NASA Mars Helicopter Fails to Respond for 4th Flight
The U.S. space agency NASA said the experimental Mars helicopter Ingenuity, after three successful flights, failed to respond to commands to lift off for a fourth flight Thursday.
Scientists with the Ingenuity team at NASA’s Jet Propulsion Laboratory (JPL) in southern California say a software problem similar to one that delayed the experimental craft’s initial flight 11 days ago prevented the helicopter from transitioning to “flight mode.” The scientists plan to try again Friday.
The 1.8-kilogram aircraft arrived on the planet packed away on NASA’s Perseverance rover when it landed on Mars in February. It was unfolded and dropped from the rover a little more than three weeks ago, and each of the three flights it has made so far have been successively more ambitious.

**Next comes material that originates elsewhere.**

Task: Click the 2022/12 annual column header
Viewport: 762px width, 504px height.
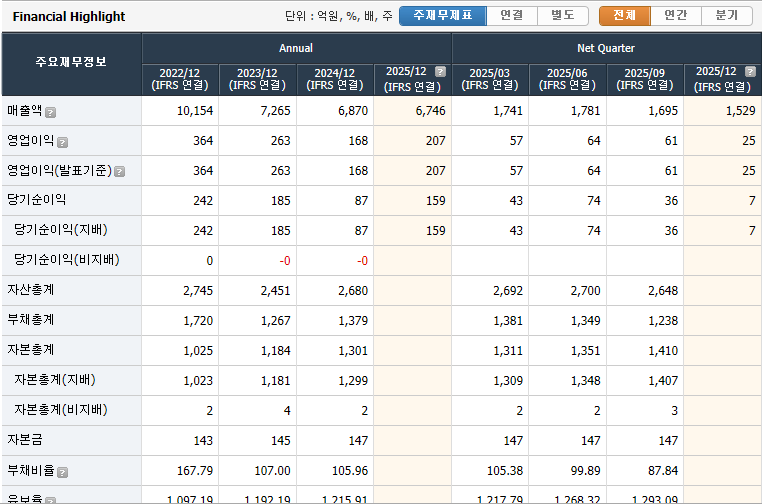Action: [180, 79]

After first simply rising three meters off the Martian surface, hovering, and landing again,
Ingenuity’s second flight saw it rise to five meters, travel two meters to the east of its position, execute three turns, and return. On its third trip, it rose to five meters and traveled 50 meters, flying at a top speed of about two meters a second.
NASA scientists have planned the fourth flight to be the most ambitious yet. After rising to five meters, they plan to send the helicopter south, switch on its downward-facing navigation camera, and collect images of the surface every 1.2 meters until it travels a total of 133 meters. Ingenuity will then hover, take images with its color camera, and return to its original position.
NASA has scheduled a news conference later Friday to discuss the overall mission.
The space agency describes Ingenuity as a technology demonstration designed to test flight capability in the thin Martian atmosphere. It has specially designed rotors that spin much faster than they would have to on Earth to achieve flight. It also has innovative batteries and solar cells for recharging.
Aside from cameras, Ingenuity carries no scientific instruments.